In this issue, Dr Wecht and associates (10) compared arterial pressure at baseline and after infusion of a nonspecific NOS inhibitor, L-NAME, among a group of patients with tetraplegia and their age-matched able-bodied controls. They found a significantly lower arterial pressure at baseline and a more robust rise in blood pressure after L-NAME administration in the tetraplegic group than in the able-bodied controls. These observations provided strong evidence for increased basal production of NO in the individuals with SCI. To my knowledge, this is the first study demonstrating indirect evidence for increased NO tone in humans with SCI. Clearly, single infusion of NOS inhibitor, L-NAME, employed in this study under strictly-controlled conditions, has served a valuable purpose of expanding our understanding of the underlying mechanism of ortho-static intolerance in SCI. However, extreme caution should be exercised in therapeutic application of nonspecific NOS inhibitors in general, and in individuals with SCI in particular. This viewpoint is based on the following observations.

Due to the inherent limitation of physical activity, chronic SCI leads to an array of metabolic disorders (including insulin resistance and dyslipidemia) which can cause endothelial dysfunction, atherosclerosis and cardiovascular disease. Endothelium-derived NO plays a crucial role in protection against vascular remodeling and atherosclerosis. Consequently, chronic inhibition of NOS can accelerate the atherogenic process in this and other populations.

Spinal cord injury results in significant alterations of blood coagulation system that lead to a prothrombotic state. This is compounded by the inherent limitations of normal physical activity favoring deep venous thrombosis. Endothelium-derived NO serves as potent inhibitor of platelet activation/adhesion and as such, plays a major role in preservation of normal blood fluidity and prevention of blood coagulation. Thus, chronic inhibition of eNOS can potentially intensify the thrombophilic diathesis in this population.

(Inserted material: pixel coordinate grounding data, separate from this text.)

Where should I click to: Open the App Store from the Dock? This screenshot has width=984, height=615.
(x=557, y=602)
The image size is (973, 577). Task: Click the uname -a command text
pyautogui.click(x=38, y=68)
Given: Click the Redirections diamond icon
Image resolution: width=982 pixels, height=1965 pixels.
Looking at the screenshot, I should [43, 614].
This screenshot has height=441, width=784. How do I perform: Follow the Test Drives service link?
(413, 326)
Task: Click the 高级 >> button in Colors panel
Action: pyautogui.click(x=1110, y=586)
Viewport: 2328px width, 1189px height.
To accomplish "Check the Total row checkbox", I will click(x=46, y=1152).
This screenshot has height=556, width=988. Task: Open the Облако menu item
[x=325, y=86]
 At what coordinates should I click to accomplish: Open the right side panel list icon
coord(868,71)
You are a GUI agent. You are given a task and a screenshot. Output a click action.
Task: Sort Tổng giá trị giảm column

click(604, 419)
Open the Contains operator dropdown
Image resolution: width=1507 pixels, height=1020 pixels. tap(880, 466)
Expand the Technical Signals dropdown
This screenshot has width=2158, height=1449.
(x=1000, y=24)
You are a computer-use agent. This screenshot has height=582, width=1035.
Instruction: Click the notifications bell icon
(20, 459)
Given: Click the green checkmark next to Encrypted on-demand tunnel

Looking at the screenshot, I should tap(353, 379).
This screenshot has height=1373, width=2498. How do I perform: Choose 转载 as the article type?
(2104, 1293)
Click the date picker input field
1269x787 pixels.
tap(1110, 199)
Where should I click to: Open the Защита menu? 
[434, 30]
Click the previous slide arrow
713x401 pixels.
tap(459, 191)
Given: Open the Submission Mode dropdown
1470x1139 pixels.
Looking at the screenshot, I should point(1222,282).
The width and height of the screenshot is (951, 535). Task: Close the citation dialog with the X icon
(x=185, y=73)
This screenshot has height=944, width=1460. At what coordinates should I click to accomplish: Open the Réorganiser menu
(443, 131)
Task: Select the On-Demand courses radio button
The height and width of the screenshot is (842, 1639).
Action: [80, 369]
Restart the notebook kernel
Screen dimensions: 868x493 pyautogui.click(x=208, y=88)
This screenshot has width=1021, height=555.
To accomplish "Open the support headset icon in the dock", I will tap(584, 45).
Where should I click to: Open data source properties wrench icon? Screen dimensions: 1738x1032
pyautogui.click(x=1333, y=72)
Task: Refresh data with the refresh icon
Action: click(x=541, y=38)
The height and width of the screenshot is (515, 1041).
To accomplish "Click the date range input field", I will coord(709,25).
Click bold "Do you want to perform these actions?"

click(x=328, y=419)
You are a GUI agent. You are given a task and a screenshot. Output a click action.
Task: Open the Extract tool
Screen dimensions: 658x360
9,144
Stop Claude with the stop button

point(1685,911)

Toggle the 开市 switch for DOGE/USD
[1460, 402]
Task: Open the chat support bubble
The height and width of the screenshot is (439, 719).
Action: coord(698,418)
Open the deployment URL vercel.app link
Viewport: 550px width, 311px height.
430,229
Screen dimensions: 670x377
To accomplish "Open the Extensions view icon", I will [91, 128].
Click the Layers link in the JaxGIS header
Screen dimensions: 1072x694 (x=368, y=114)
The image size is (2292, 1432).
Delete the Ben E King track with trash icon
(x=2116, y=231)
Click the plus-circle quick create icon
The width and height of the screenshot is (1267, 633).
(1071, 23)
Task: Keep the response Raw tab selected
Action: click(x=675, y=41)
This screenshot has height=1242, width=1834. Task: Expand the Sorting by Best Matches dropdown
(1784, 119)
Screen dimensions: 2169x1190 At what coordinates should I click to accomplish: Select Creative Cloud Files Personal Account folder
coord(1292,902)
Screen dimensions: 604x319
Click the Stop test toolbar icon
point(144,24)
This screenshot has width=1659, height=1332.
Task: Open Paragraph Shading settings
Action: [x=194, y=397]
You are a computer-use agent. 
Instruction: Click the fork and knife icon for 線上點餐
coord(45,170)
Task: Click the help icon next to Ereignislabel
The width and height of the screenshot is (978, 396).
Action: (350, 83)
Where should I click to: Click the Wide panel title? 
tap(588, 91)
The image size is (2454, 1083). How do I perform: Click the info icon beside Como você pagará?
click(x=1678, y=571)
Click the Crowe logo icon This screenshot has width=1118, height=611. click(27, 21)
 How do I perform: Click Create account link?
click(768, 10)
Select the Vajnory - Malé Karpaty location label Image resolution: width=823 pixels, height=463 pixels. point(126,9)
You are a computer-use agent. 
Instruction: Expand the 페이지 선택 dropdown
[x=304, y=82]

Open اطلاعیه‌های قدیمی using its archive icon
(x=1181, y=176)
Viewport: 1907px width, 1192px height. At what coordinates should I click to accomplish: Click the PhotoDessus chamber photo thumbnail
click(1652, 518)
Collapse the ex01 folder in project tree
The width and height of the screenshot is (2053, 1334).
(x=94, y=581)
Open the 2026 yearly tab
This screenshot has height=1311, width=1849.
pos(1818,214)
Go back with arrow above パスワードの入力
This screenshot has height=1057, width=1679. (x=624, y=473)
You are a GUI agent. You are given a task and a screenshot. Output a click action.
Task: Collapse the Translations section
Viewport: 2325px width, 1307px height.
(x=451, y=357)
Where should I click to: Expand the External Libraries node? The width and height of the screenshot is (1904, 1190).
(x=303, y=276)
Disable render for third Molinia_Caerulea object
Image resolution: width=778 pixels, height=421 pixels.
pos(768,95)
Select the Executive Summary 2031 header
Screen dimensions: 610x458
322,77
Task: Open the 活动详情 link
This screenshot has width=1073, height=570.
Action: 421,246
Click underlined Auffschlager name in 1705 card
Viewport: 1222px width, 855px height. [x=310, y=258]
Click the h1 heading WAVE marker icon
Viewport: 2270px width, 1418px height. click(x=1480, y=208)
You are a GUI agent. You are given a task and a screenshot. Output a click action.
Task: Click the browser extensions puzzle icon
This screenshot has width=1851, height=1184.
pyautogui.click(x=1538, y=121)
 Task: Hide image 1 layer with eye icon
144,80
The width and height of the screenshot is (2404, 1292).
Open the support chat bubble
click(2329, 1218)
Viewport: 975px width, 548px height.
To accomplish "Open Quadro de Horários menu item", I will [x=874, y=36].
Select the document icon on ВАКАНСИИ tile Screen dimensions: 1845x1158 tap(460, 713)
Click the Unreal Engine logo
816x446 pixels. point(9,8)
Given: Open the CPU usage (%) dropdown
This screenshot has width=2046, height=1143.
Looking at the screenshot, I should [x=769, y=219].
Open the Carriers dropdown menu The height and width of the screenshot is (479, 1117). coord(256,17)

Instantaneous activation of eNOS (and the consequent rise in endothelial NO production) in response to sudden surges in shear stress and blood pressure (11,12) is indispensable for protection against pressure-mediated injury to brain, kidney, heart, and other tissues. Patients with SCI, particularly those with lesions at or above T6 are highly prone to autonomic dysreflexia, which is marked by abrupt and exuberant activation of sympathetic activity leading to episodes of severe hypertension and occasionally hemorrhagic stroke. These episodes are initiated by a variety of exogenous or endogenous stimuli causing activation of spinal sympathetic circuits which in the absence of inhibitory input from higher centers proceed uncontrollably (13). Given the vital role of endothelium-derived NO in protection against precipitous surge and/or sustained elevation of arterial pressure, long-term blockade of eNOS can potentially raise the risk of hemorrhagic stroke and other complications in individuals with SCI experiencing autonomic dysreflexia.

For reasons outlined above, I believe that long-term use of nonspecific NOS inhibitors may not be warranted in the SCI population. However, selective inhibitors of iNOS may be safer and more appropriate in this instance.